The attack drew international condemnation, with Palestinians and many Arab countries calling it a massacre. Israel said they were investigating the tragic accident.
"There is no safe place in Gaza. This horror must stop," UN Secretary General Antonio Guterres announced on social media.
The head of the UN for humanitarian affairs, Martin Griffiths, pointed to the warnings of danger to civilians that preceded the incursion into Rafah.
"We saw the consequences last night of a completely unacceptable attack," he said, adding that calling it a mistake means nothing to those who were killed, those who mourn and those who are trying to save their lives.
Algeria called today's emergency meeting of the Security Council to discuss the attack.
A spokesman for the UN Security Council said that Israel must take every possible precaution to protect civilians.
The EU's high commissioner for foreign policy and security said he was horrified by the attack, and the French president was appalled.

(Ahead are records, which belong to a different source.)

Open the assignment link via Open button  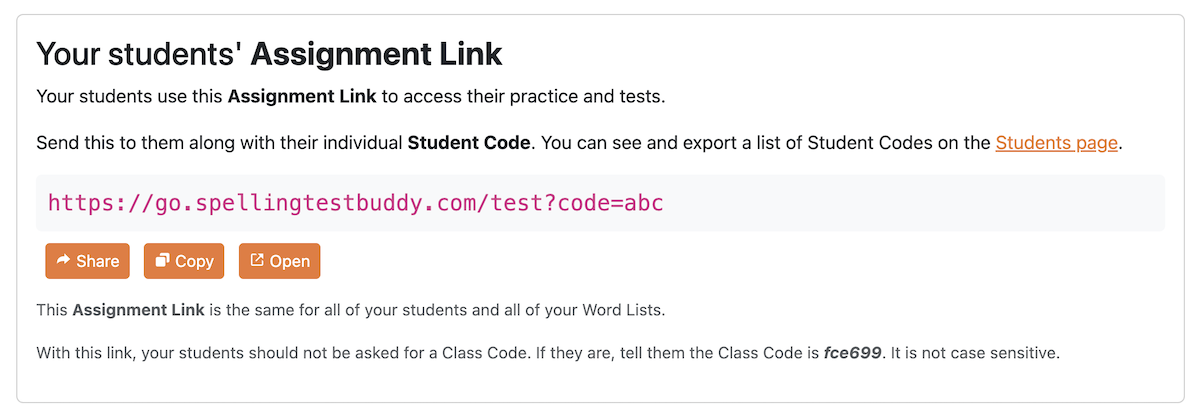coord(279,261)
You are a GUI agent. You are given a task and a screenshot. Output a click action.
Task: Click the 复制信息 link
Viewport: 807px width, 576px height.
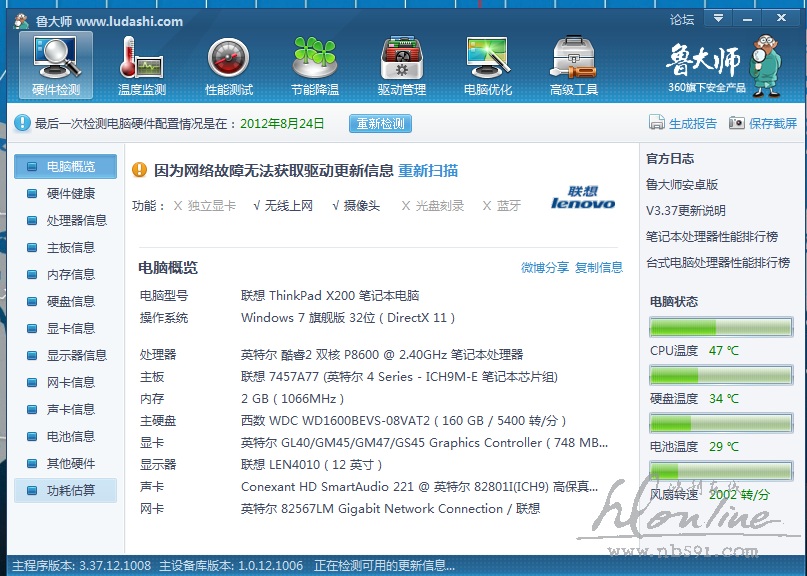click(599, 268)
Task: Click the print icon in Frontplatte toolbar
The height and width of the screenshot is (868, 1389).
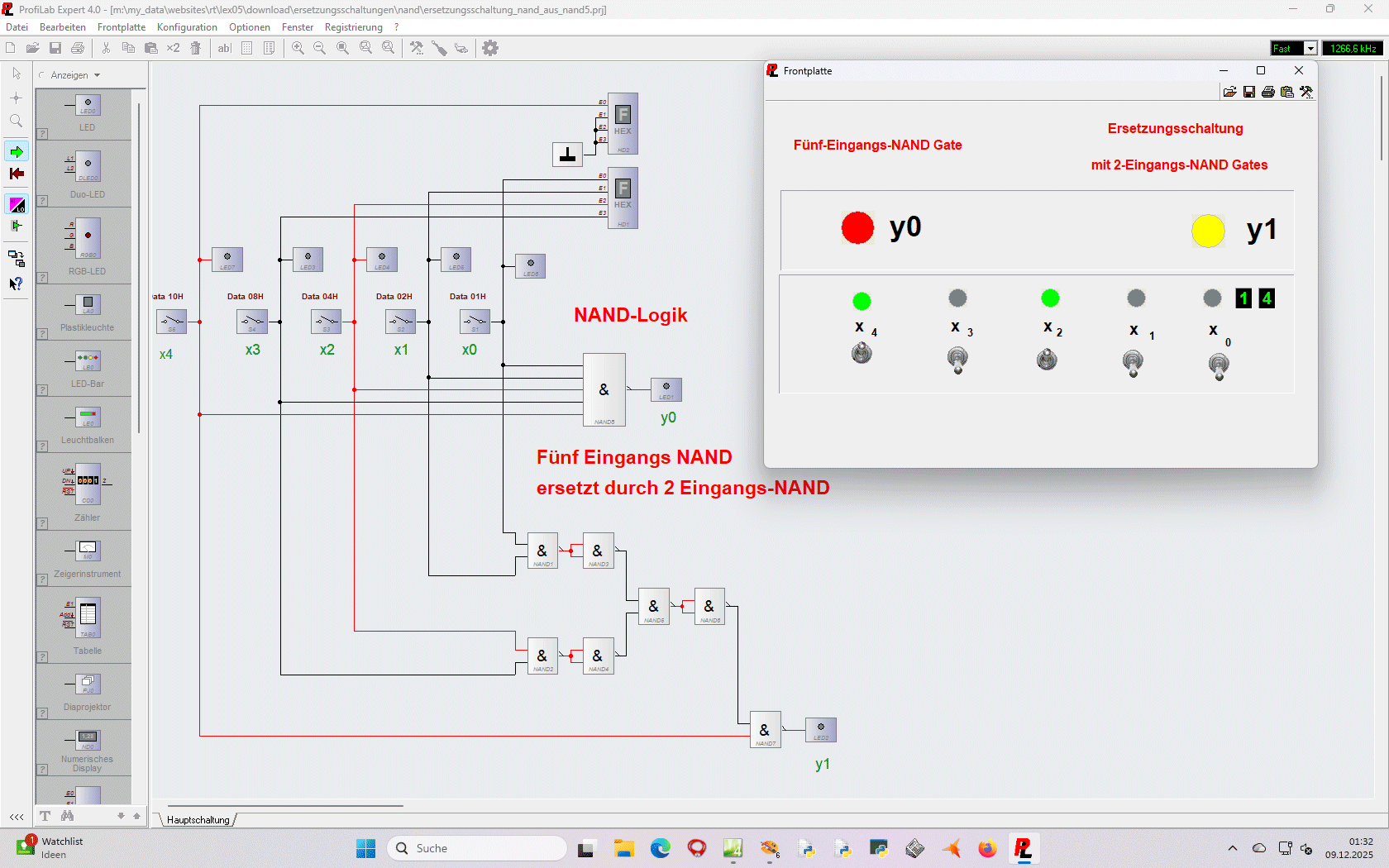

Israeli Prime Minister Benjamin Netanyahu said last night in the Israeli parliament (Knesset) that people died "despite the best efforts to save civilians".
The attack came ahead of the planned official recognition of a Palestinian state by Spain, Ireland and Norway.
On Monday, Israeli Foreign Minister Israel Katz banned Spain's consulate in Jerusalem from providing consular services to Palestinians starting June 1 as a preliminary punitive measure.
Israel launched a deadly attack on Rafah late Sunday hours after Hamas fired a barrage of rockets into the Tel Aviv area for the first time in months, most of the rockets being intercepted.
The military said its plane hit a Hamas facility in the city and named the slain senior officials of the extremist organization from another Palestinian territory in the occupied West Bank.
Palestinians in Ramallah in the West Bank protested the attack on Rafah, which drew sharp condemnation from Egypt and Qatar, key brokers in efforts to reach a ceasefire and exchange hostages held in Gaza for Palestinian prisoners in Israeli jails.
The war between Israel and Hamas began on October 7 last year after an attack by Palestinian extremists led by Hamas from Gaza on southern Israel, when more than 1.170 people, mostly civilians, were killed, according to France Press.
The extremists took 252 hostages and 121 are still being held, including 37 who the military says are no longer alive.
The Israeli offensive then killed at least 36.050 people in Gaza, most of them civilians according to the Hamas Ministry of Health.